Das Strafrechtsverfahren gegen Strauss-Kahn in dieser Sache wurde fallen gelassen, nachdem die Staatsanwaltschaft die Glaubwürdigkeit der Zeugin Diallo untergraben hatte. Vor einem Zivilgerichtsprozess einigte man sich. Adichie schwebt ausweislich ihrer Nachbemerkung eine Art künstlerischer Gerechtigkeit vor, die sie für Diallos Aussage herstellen will: „als Geste der zurückgegebenen Würde“. Im Figurentableau ihres Romans wirkt die Episode allerdings wie eher künstlich dazugepinselt.

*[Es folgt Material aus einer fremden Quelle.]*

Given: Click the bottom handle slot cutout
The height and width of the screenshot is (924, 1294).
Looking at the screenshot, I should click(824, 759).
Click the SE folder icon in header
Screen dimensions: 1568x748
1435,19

Zumal dieser eine Fall in einer Romanhandlung, die zu Beginn der Pandemie, also 2020 spielt, auffallend deplatziert wirkt. Denn die Strauss-Kahn-Affäre in den Jahren 2011 und 2012 war zwar eine Art MeToo-Fall, allerdings einige Jahre, bevor diese Bewegung nach dem Weinstein-Skandal 2017 ihren Namen bekam. Sie wurde dementsprechend in einem früheren gesellschaftlichen Klima verhandelt. Man spürt im Kontrast auch, wie viel Zeit vergangen ist, seit man heterosexuelle Verhältnisse zu einem liberalen Spiel stilisieren mochte, bei dem einfach nur unsere Herzen im Einsatz sind.
Schon in der Diskussion um Strauss-Kahn aber spätestens bei den um das Schlagwort „MeToo“ herum bekannt gewordenen Fällen ging es dann sehr konkret um Macht und Ausbeutung. Diese Debatte kommt in dem Roman nicht weiter vor und auch nicht der Mann, der zur Zeit der Handlung US-Präsident war und es jetzt wieder ist, weil es ihm in den Augen seiner Wähler nicht schadet, wie viele Frauen ihm sexuelle Übergriffe vorwerfen. Dieser Abgrund in der historischen Umwelt ihres Romans und Adichies erfolgsverwöhnter Drang, dennoch Erbauliches über starke Frauen zu erzählen, kommen nicht zu einem plausiblen Bild zusammen.